I bought Fangirl on my kindle a couple of days ago and started
reading it straight away, I finished the whole thing in one night, I think that
says it all don’t you?
Cath and Wren are identical
twins, and until recently they did absolutely everything together. Now they're
off to university and Wren's decided she doesn't want to be one half of a pair
any more - she wants to dance, meet boys, go to parties and let loose. It's not
so easy for Cath. She's horribly shy and has always buried herself in the fan
fiction she writes, where she always knows exactly what to say and can write a
romance far more intense than anything she's experienced in real life. Without
Wren Cath is completely on her own and totally outside her comfort zone. She's
got a surly room-mate with a charming, always-around boyfriend, a
fiction-writing professor who thinks fan fiction is the end of the civilized
world, a handsome classmate who only wants to talk about words ...And she can't
stop worrying about her dad, who's loving and fragile and has never really been
alone. Now Cath has to decide whether she's ready to open her heart to new
people and new experiences, and she's realizing that there's more to learn
about love than she ever thought possible.
At the beginning of Fangirl, Cath has some serious anxiety
issues.
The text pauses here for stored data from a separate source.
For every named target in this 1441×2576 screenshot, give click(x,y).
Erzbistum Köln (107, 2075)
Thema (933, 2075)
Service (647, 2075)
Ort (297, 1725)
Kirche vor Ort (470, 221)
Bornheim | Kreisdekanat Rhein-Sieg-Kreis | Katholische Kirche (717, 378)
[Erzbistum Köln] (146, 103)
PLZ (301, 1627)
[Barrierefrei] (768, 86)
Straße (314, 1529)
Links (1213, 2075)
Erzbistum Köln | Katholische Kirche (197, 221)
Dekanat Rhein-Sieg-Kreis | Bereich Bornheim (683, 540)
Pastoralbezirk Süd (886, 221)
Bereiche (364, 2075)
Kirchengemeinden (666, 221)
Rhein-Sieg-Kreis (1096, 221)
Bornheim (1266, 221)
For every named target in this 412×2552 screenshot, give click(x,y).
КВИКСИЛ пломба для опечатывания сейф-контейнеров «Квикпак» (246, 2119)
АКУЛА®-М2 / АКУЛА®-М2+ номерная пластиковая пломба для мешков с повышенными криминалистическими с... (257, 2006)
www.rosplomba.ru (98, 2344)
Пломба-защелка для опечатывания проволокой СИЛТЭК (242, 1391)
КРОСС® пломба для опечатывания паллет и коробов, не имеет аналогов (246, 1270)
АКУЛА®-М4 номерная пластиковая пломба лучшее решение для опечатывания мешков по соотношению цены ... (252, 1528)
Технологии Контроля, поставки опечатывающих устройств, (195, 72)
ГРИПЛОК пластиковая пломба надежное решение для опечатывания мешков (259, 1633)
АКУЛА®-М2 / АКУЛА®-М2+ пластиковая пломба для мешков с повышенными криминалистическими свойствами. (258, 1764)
She keeps jars of peanut butter and boxes of energy bars under her bed
because going to the school dining hall is terrifying. Cath finds comfort in Simon
Snow. Cath is a huge fan of the Simon Snow books (Fangirl’s version of Harry Potter). She writes her own fan fiction
called Carry On, Simon and throughout
Fangirl, snippets of her story and
also extracts from Gemma T. Lesley’s books are presented, I loved this aspect
of Fangirl, as it seemed as if there
were two books in one, both of which were beautifully written.
Cath’s roommate Reagan and Reagan’s
ex-boyfriend, Levi, are near constant fixtures in Cath’s room and they help her
adjust to new people and come out of her shell bit by bit. Reagan is cranky and
fierce but somehow doesn’t scare Cath into hiding under her bed with the peanut
butter. Levi is funny and sweet and made me fall in love with receding hair
lines.
Cath has other problems in
the form of her sister Wren, who, at one point in the book landed herself in
hospital with alcohol poisoning. Throughout the book, the girls’ were barely on
speaking terms but towards the end, I adored the way that they worked together
on the deadlines for Carry On, Simon.
Cath also has to deal with her unstable Dad, she worries constantly about him
and the amount of pressure he is under. Cath also has to put up with her
hardly-there Mom who walked out on her family when she was eight, I felt that
these emotional issues really strengthened Cath as a character and moulded her
into a brilliant person.
Cath and Levi’s romance was perfect. It practically oozed cuteness out of the pages. Enough said.